Notice that Birthdate_Emps is essentially an index that allows us to execute the query very efficiently. And this index is scalable as it is distributed across Cassandra nodes. You can go even further to speed up the query by redundantly storing information about employees (i.e. employee’s columns from Emps) in Birthdate_Emps. In this case employee IDs becomes names of super columns that contain corresponding employee columns.
2) Join
For example: select * from Emps e, Deps d where e.dep_id = d.dep_id
What does join essentially mean? It constructs records that represent relationship between entities. Such relationships can be easily (and even more naturally) represented via nesting. To do that add column family Dep_Emps in which key is a department ID and column names are IDs of the corresponding employees.

3) Group By
For example: select count(*) from Emps group by City
From implementation viewpoint Group By is very similar to select/indexing described above. You just need to add a column family City_Emps with cities as keys and employee IDs as column names. In this case you will count the number of employees on retrieval. Or you can have a single column named count which value is the pre-calculated number of employees in the city.
4) Order By
To keep data sorted in Cassandra you can use two mechanisms: (a) records can be sorted by keys using OrderPreservingPartitioner with range queries (more on this in Cassandra: RandomPartitioner vs OrderPreservingPartitioner). To keep nested data sorted you can use automatically supported ordering for column names.
To support all these operations we store redundant data optimized for each particular query. It has two implications:
1) You must know queries in advance (i.e. no support for ad-hoc queries). However, typically in Web applications and enterprise OLTP applications queries are well known in advance, few in number, and do not change often. Read Mike Stonebraker convincingly talking about that. BTW, Constraint Tree Schema, described in the latter paper, also exploits nesting to organize data for predefined queries.
2) We shift the burden from querying to updating because what we essentially do is supporting materialized views (i.e. pre-computed results of queries). But it makes a lot of sense in case of using Cassandra as Cassandra is very much optimized for updates (thanks to eventual consistency and “log-structured” storage borrowed from Google BigTable). So we can use fast updates to speed up query execution. Moreover, use-cases typical for social applications are proven to be only scalable with push-on-change model (i.e. preliminary data propagation via updates with simple queries – the approach taken in this post) in comparison with pull-on-demand model (i.e. data are stored normalized and combined by queries on demand – classical relational approach). On push-on-change versus pull-on-demand read WHY ARE FACEBOOK, DIGG, AND TWITTER SO HARD TO SCALE?





Great post Max.
The examples are very useful and clear. What happens when you need something not so trivial, say that you need to do not just a join on e.dep_id = d.dep_id, but on some other values. What does one do then? Could you please give an example of that, so one can see how one “scales” the modeling further? Thanks.
Otis Gospodnetic
July 16, 2010 at 6:26 pm
Thank you!
I just did not want to make the post too long. Answering your question, the approach seems to scale quite well by combining the above techniques. For example, suppose that you want to query select e.name from Deps d, Emps e where d.dep_id=e.dep_id and dep.located=’Bern’. You can create a column family that maps cities to the IDs of the employees who work in the city. In general the aproach should work fine for ‘equal’ predicates. It is not a perfect solution for ‘range’ predicates as range scan over keys is not quite efficient.
maxgrinev
July 22, 2010 at 10:21 am
Thanks for your posts Max. I’m starting to get a better grasp of how to structure data in Cassandra based on the logical (normalised) data model and the queries that will be performed. However, I’m still not sure about how to structure the data for queries against multiple attributes.

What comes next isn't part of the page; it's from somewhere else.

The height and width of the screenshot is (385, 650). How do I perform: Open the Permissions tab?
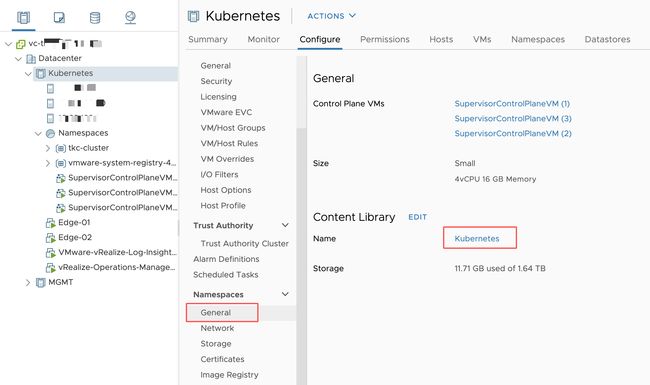point(385,39)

In your example, you created indices for employee birthdays and employee cities. What if I wanted to find all the employees born in 1975 currently in San Francisco? Can such an index be built or would the query need to be performed against the emps column family?
Thanks!
You can build sort of compound index. A key in this index is the concatenation of the year of birth and the city of current location and each record contains all employees born in this year and currently located in this city.
Carlos Macasaet
August 16, 2010 at 6:18 am
[...] Similar to indexes, materialized views store data redundantly. So they also can be supported via triggers. Find general guidelines on managing redundant data (indexes and materialized views) in Cassandra in my post “Do You Really Need SQL to Do It All in Cassandra?”. [...]

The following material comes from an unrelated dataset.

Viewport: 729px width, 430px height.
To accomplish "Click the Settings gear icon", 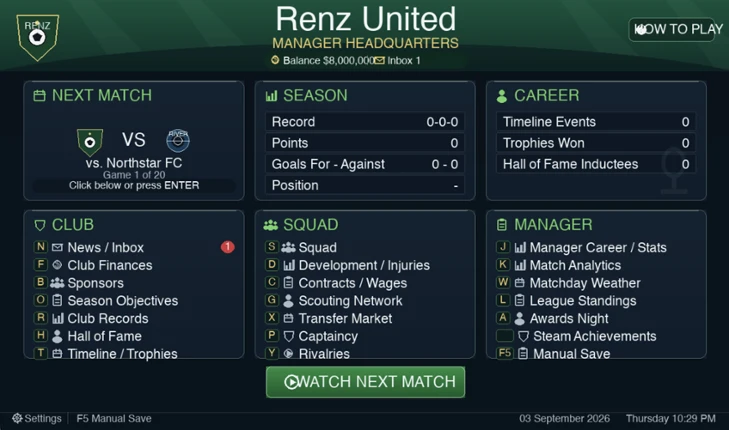I will (x=17, y=418).
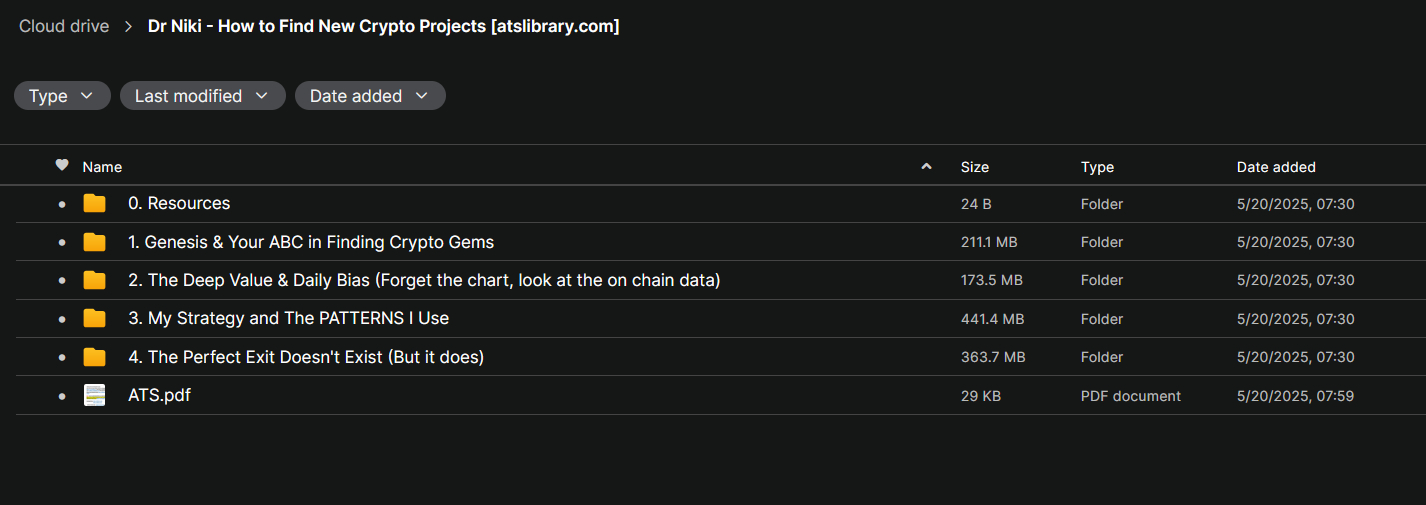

Extending Cassandra with Asynchronous Triggers « Max's Output
July 23, 2010 at 3:23 pm
Hi,
I have a requirement of using Cassandra in my application. In my application there is one table with lot of data and most of my application uses that table. Due to lot of data,performance of the application is decreasing when i use that table is in Oracle.
So, I have decided to use the Cassandra database for that one table and all other tables in oracle. Lot of business logic is dependent on that table.
No my question is, Can I use the Cassandra for a table which has lot of business logic.
I am unable to implement lot of where clauses for Cassandra database.
Is there any supporting tool to use Cassandra in an efficient way?
Please let me know…
i am in urgency..
Thanks in advance
By Mallik
mallikarjungunda
August 18, 2010 at 8:47 am
[...] Do You Really Need SQL to Do It All in Cassandra? [...]
Cassandra and PHP become friendly with phpcassa | Nowvu Blog
August 19, 2010 at 2:41 am
What about:
select * from Emps where Birthdate >= ’25/04/1975′;
We have not been able to adopt Cassandra because the notion of this query is nearly impossible (without a fixed data set) with the data model. Maybe I am overlooking something, wouldnt be the first time.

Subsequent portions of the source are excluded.